A History of Geology and Medicine

The historical links between geology and medicine are surprisingly numerous and diverse. This, the first ever volume dedicated to the subject, contains contributions from an international authorship of geologists, historians and medical professionals.
Rocks, minerals, fossils and earths have been used therapeutically since earliest times and details recorded on ancient papyri, clay tablets, medieval manuscripts and early published sources. Pumice was used to clean teeth, antimony to heal wounds, clays as antidotes to poison, gold to cure haemorrhoids and warts, and gem pastes to treat syphilis and the plague, while mineral springs preserved health. Geology was crucial in the development of public health. Medical men who made important contributions to geology include Steno, Worm, Parkinson, Bigsby, William Hunter, Jenner, John Hulke, Conan Doyle, Gorini and various Antarctic explorers.
A History of Geology and Medicine will be of particular interest to Earth scientists, medical personnel, historians of science and the general reader who has an interest in science.

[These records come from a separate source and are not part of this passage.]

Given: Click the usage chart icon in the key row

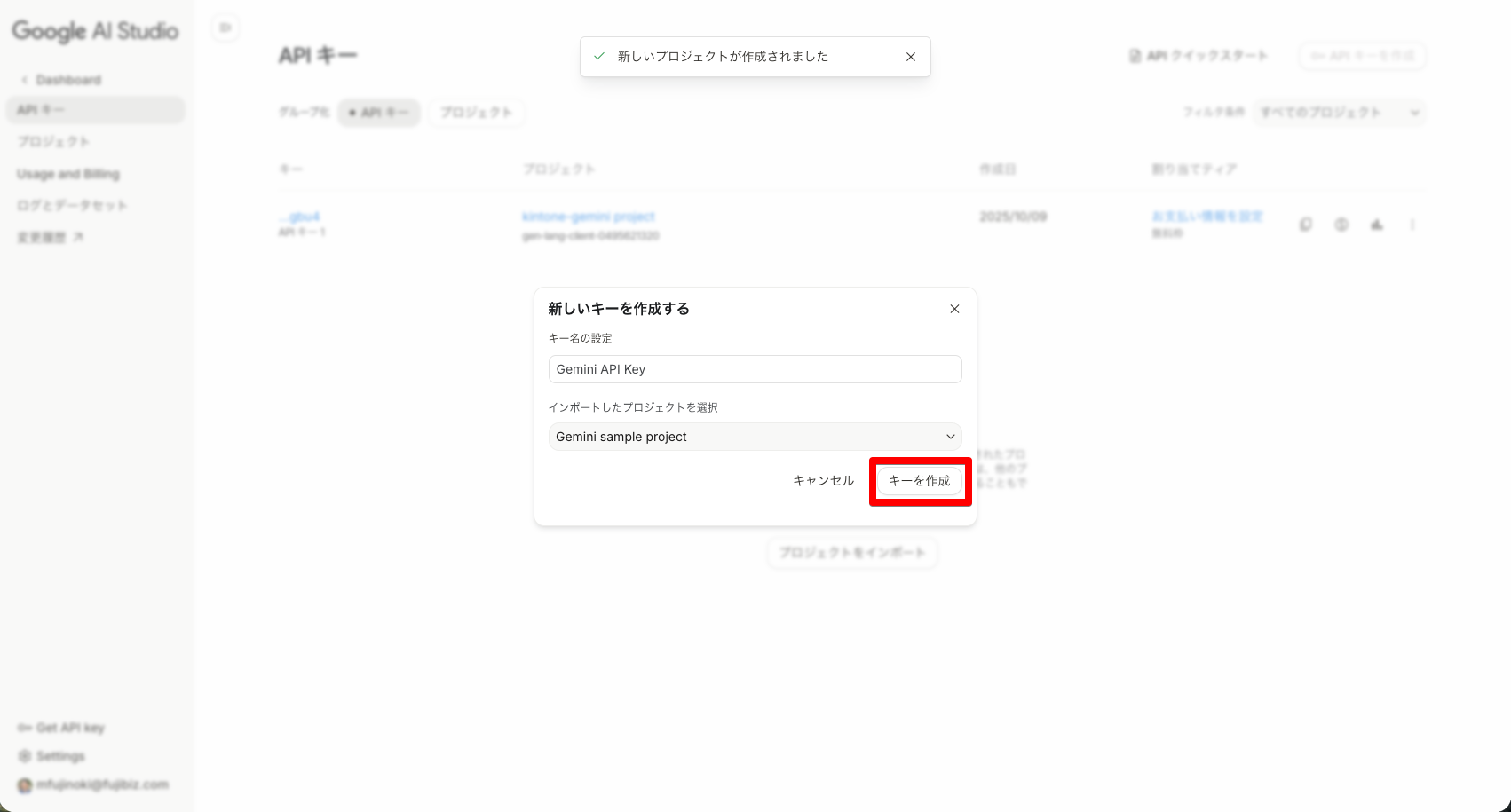Looking at the screenshot, I should (x=1376, y=225).
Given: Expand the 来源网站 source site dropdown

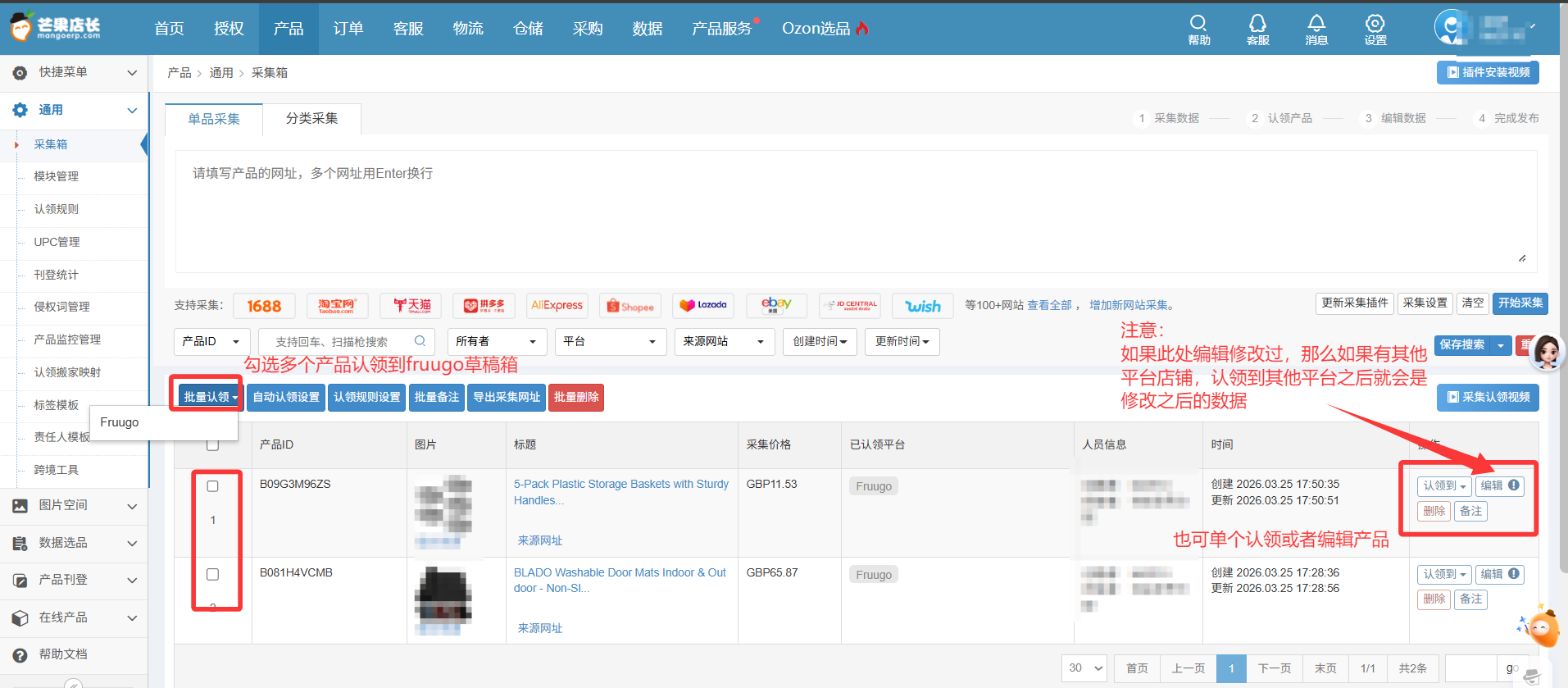Looking at the screenshot, I should tap(724, 341).
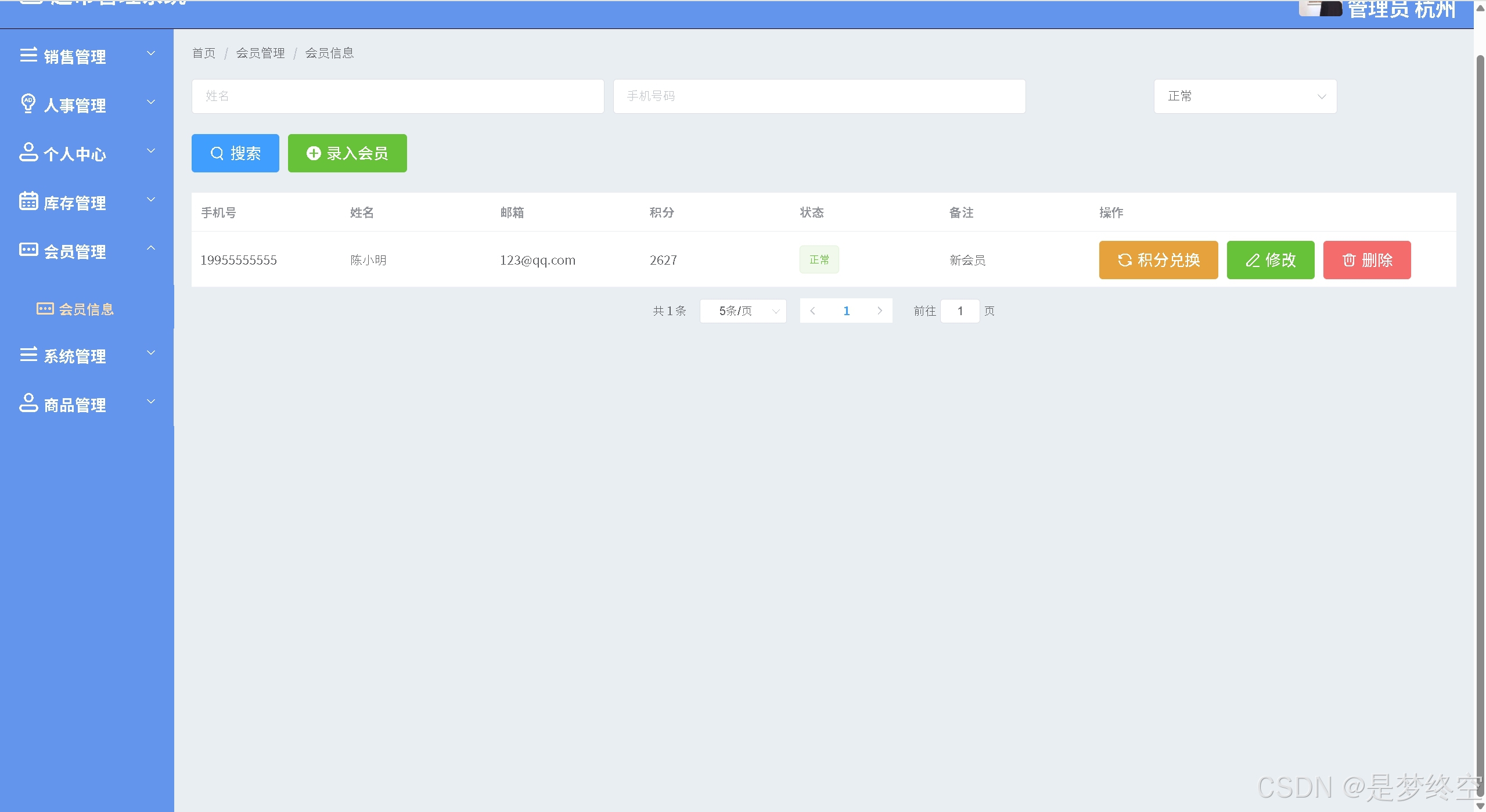This screenshot has height=812, width=1486.
Task: Click the person icon beside 个人中心
Action: click(x=28, y=152)
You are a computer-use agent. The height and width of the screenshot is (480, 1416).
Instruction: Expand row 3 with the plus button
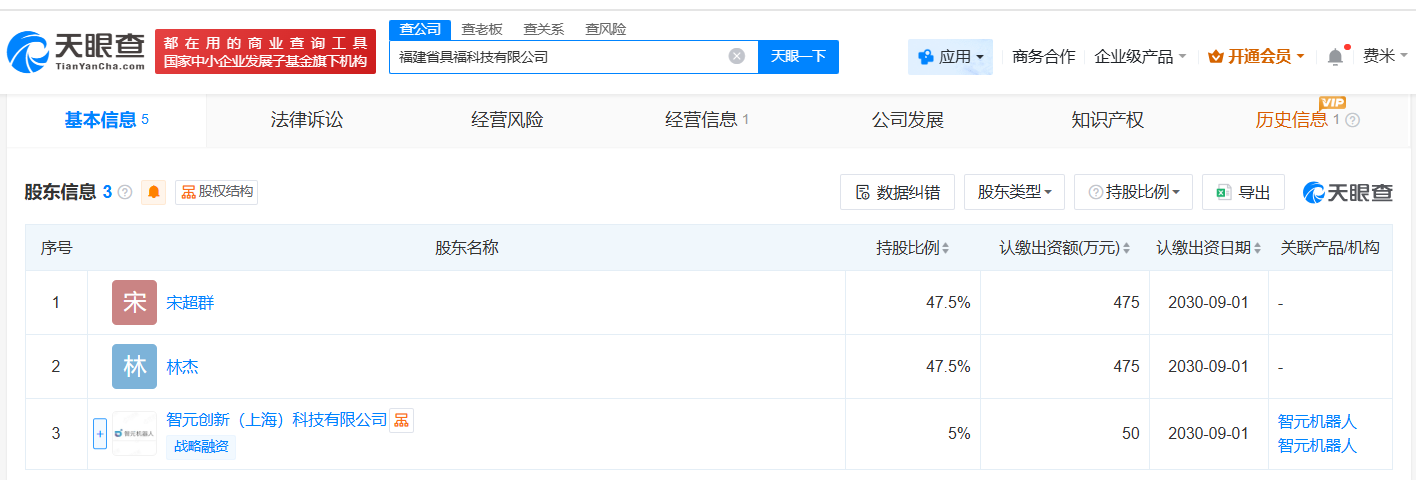point(99,433)
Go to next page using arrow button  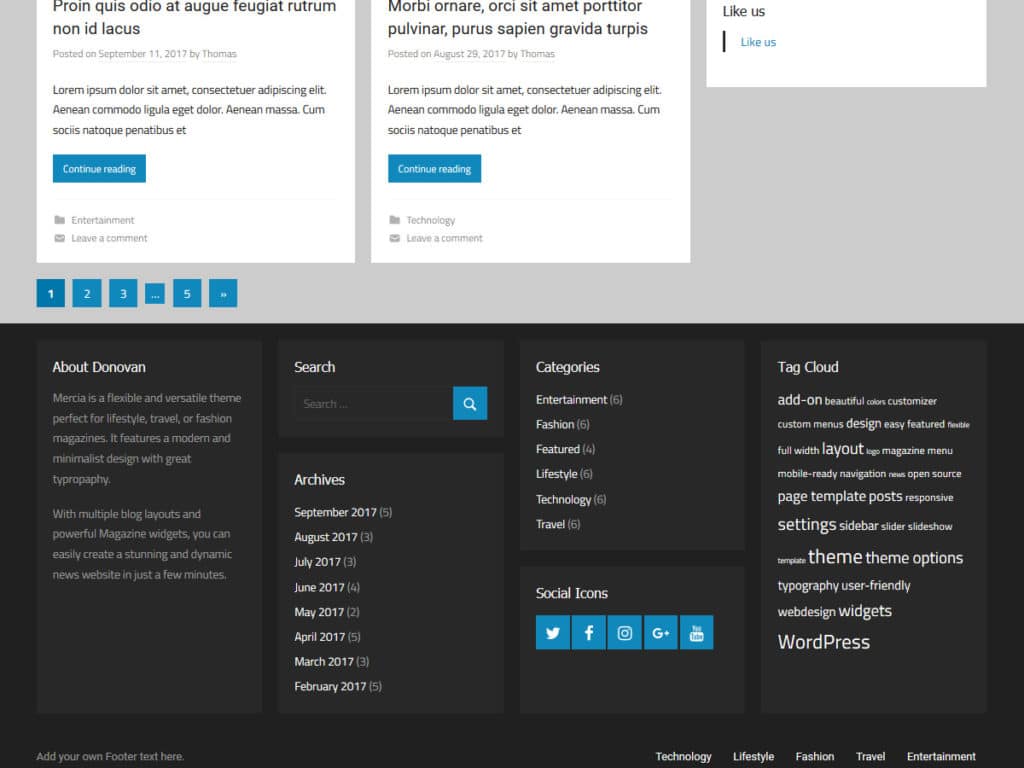point(223,293)
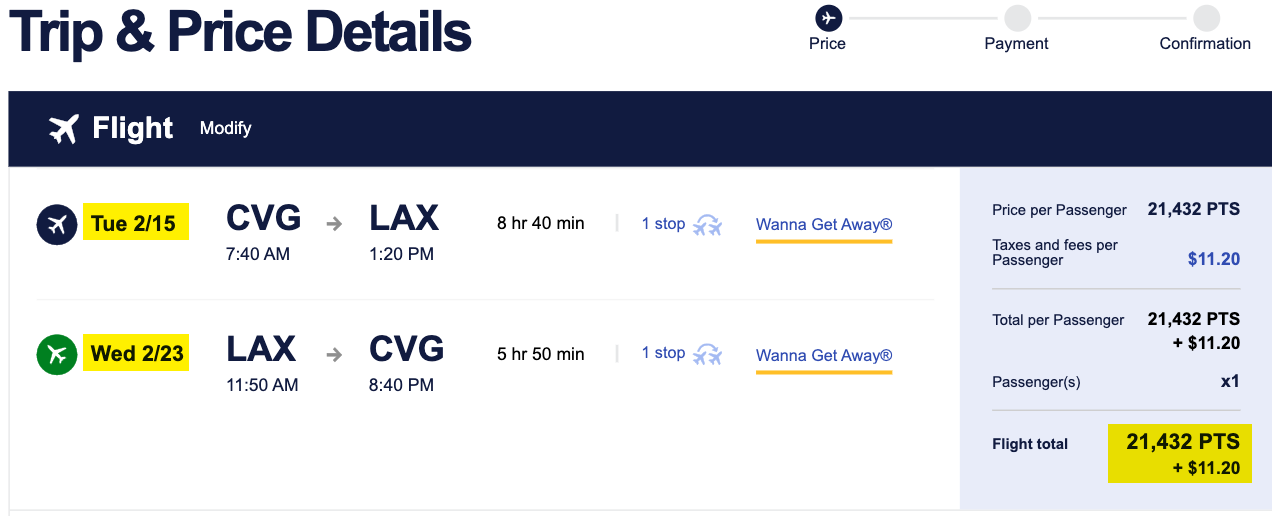Open the returning flight's Wanna Get Away fare link
This screenshot has width=1272, height=516.
(x=824, y=355)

Lithotherapeutical research sources from antiquity to the mid-eighteenth century
-
Published:January 01, 2013
Abstract
Geopharmaceuticals have a recorded history of use by a wide range of cultures for over 3000 years. The history of geological simples is written in the leaves of a diversity of literary sources, an overview of which is attempted for the first time. Egyptian medical papyri, Assyrian and Babylonian clay tablets, Indian Puranas, plus ancient Chinese, classical Greek and Roman writings all preserve a folk tradition of therapeutic earths, rocks, minerals and fossils. Anglo-Saxon Laeceboc, medieval Islamic writings, and Western medieval bestiaries all contain scattered references to geological simples. A surge of appreciation for geopharmaceuticals took place with the onset of the Western medieval lapidary tradition, which influenced the writings of the early encyclopaedists and writers of herbals. With the advent of printing, many classical and newly translated Islamic texts were made more readily available, stimulating a burst of scholarship by early modern scientists of the Renaissance. Increasingly detailed illustrations were used to embellish the catalogues of Renaissance Wunderkammern. By the late eighteenth century, the use of geological materials was declining, and being replaced by a more empirical approach to pharmacology.